### Okuma metni ###
Perşembe

İlk Müslümanlar on yıl, yirmi beş yıl gibi küçük zaman dilimleri içinde büyük zaferler kazanmışlar, büyük fütuhata nail olmuşlar, büyük destanlar yazmışlar, tarihe altın sayfalar eklemişlerdi. İran’daki Sasanî imparatorluğunu yıkan Müslümanlar ilim, fen, askerlik, strateji, teşkilât bakımından üstün oldukları için mi başarılı oldular? Hayır, onlar medeniyet bakımından hasımlarından ve karşıtlarından üstün değildi. Onların tek üstünlüğü İslâm’dan, imanlarından, Allah’ın dinine, Hazret-i Peygamber’in dâvâsına hizmet etmekten aldıkları güçtü. İslâm dinine göre başarı, zafer, üstünlük Allah’tandır. İlk Müslümanlar, ilahî yardım ve başarıya liyakat ve ehliyet kesbettikleri için aziz ve üstün olmuşlardır.

İslâm’ın doğuşundan altı yüz küsur yıl sonra Anadolu’da, iki beldeye, Söğüt ile Domaniç’e sahip Müslüman bir aşiret akıl almaz bir şekilde büyümüş, gelişmiş, tarihte kendisine benzer olarak ancak Roma cihan-devletinin gösterilebileceği muazzam ve harika bir devlet-i ebed-müddet kurmuştu. Onlar bu fütuhata ilimde, fende, askerlikte, stratejide üstün oldukları için mi nail olmuşlardı? Hayır. Onların üstünlüğü iman güçlerinde, ihlaslarında, istikametlerinde, cihad ruhlarındaydı.

Kur’ân-ı Kerîm’de “Nice küçük topluluklar vardır ki, Allah’ın izniyle büyük topluluklara galip gelmiştir” mealinde bir âyet bulunmaktadır.

Bir ilk Müslümanlara, bir ilk Osmanlılara bakınız, bir de bugünkü İslâm dünyasına, Arap âlemine, Türklük camiasına bakınız.

İsrail nüfusça, yüzölçümü itibariyle küçük bir devlettir. Arap âlemi ise çok büyüktür. Fas’tan Umman Krallığı’na kadar uzanan geniş bir coğrafyada kalabalık bir Arap nüfusu var. Bir yığın Arap devleti; onların orduları, kara, hava, deniz kuvvetleri, uçakları, harp gemileri, denizaltıları… Bunlar İsrail karşısında bir işe yaramıyor. Niçin? Çünkü bugünkü Araplarda ilk Müslümanlardaki iman kuvveti, aşk, şevk, heyecan, cihad ruhu yok.

Türklük dünyası, Arap dünyasından çok daha perişan vaziyettedir. Çin işgalinde bulunan Doğu Türkistan’daki kardeşlerimizin büyük kısmı Uygur Türküdür. Orada az miktarda Kazak Türkü de var. Çinliler iki boyun arasını açmışlar; Kazaklara makam, mevki, imkan vermişler, Uygurları onlara ezdiriyor.
###
### Yönerge 1
Okuma metnine göre şu ifadelerin her birinin doğru olup olmadığını evet ya da hayır diye belirtin ve kararı veren kelimeleri metinden aynen alıntılayın: (a) İlk Müslümanlar medeniyet bakımından hasımlarından üstündü. (b) Büyüyerek devlet kuran Müslüman aşiret Söğüt ile Domaniç'e sahipti. (c) Doğu Türkistan'daki kardeşlerin büyük kısmı Kazak Türküdür.
Sonraki satırların okuma metniyle hiçbir ilgisi yoktur.
### Veri kümesi içeriği ###
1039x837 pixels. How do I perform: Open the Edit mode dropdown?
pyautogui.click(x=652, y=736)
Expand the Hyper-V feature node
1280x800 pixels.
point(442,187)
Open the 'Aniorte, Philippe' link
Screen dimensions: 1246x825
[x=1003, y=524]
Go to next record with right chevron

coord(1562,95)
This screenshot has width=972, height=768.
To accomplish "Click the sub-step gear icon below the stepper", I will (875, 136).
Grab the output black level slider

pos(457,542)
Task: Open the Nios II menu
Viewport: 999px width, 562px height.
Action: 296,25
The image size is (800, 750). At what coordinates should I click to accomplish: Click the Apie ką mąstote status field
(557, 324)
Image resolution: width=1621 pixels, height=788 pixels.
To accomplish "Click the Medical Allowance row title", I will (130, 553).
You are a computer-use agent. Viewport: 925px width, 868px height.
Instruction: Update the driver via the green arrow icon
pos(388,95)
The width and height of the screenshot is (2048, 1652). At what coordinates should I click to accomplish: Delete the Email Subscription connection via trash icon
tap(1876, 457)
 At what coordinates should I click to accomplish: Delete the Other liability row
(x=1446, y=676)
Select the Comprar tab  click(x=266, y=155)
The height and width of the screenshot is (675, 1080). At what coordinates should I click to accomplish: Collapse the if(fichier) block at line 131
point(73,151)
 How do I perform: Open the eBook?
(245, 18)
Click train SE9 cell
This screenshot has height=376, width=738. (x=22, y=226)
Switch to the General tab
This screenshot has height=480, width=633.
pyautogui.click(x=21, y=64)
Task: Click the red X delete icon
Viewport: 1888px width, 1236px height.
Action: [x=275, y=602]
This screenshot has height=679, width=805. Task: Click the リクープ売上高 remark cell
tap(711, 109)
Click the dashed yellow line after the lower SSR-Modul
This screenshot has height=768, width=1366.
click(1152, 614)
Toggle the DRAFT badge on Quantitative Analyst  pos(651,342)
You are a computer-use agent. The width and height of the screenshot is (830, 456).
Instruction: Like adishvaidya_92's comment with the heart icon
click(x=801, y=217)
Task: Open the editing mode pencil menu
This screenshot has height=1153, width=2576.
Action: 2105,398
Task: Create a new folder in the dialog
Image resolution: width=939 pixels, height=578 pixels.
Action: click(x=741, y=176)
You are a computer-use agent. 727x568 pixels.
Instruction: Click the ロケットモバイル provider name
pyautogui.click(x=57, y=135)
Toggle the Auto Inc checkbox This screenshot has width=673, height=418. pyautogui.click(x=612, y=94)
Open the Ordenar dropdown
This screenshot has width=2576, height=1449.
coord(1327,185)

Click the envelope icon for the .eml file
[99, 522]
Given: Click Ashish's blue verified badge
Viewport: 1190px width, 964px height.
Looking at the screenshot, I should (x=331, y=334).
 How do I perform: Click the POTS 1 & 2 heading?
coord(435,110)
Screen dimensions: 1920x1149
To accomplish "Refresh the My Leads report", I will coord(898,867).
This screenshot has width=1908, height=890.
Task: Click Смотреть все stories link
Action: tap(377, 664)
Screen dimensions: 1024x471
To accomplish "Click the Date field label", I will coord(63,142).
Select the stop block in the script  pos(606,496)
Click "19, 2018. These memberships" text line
###
### Yönerge 2
Satırlar kısmında "Click the dashed" geçen satırdan başlayın, "Action: 2105,398" geçen satırdan sonra durun. Aradaki satırları boş olanları atlayarak numaralı liste olarak biçimlendirin.

### Eksiksiz çıktı 1
(a) Hayır: "Hayır, onlar medeniyet bakımından hasımlarından ve karşıtlarından üstün değildi."
(b) Evet: "iki beldeye, Söğüt ile Domaniç’e sahip Müslüman bir aşiret"
(c) Hayır: "Çin işgalinde bulunan Doğu Türkistan’daki kardeşlerimizin büyük kısmı Uygur Türküdür."

### Eksiksiz çıktı 2
1. Click the dashed yellow line after the lower SSR-Modul
2. This screenshot has height=768, width=1366.
3. click(1152, 614)
4. Toggle the DRAFT badge on Quantitative Analyst  pos(651,342)
5. You are a computer-use agent. The width and height of the screenshot is (830, 456).
6. Instruction: Like adishvaidya_92's comment with the heart icon
7. click(x=801, y=217)
8. Task: Open the editing mode pencil menu
9. This screenshot has height=1153, width=2576.
10. Action: 2105,398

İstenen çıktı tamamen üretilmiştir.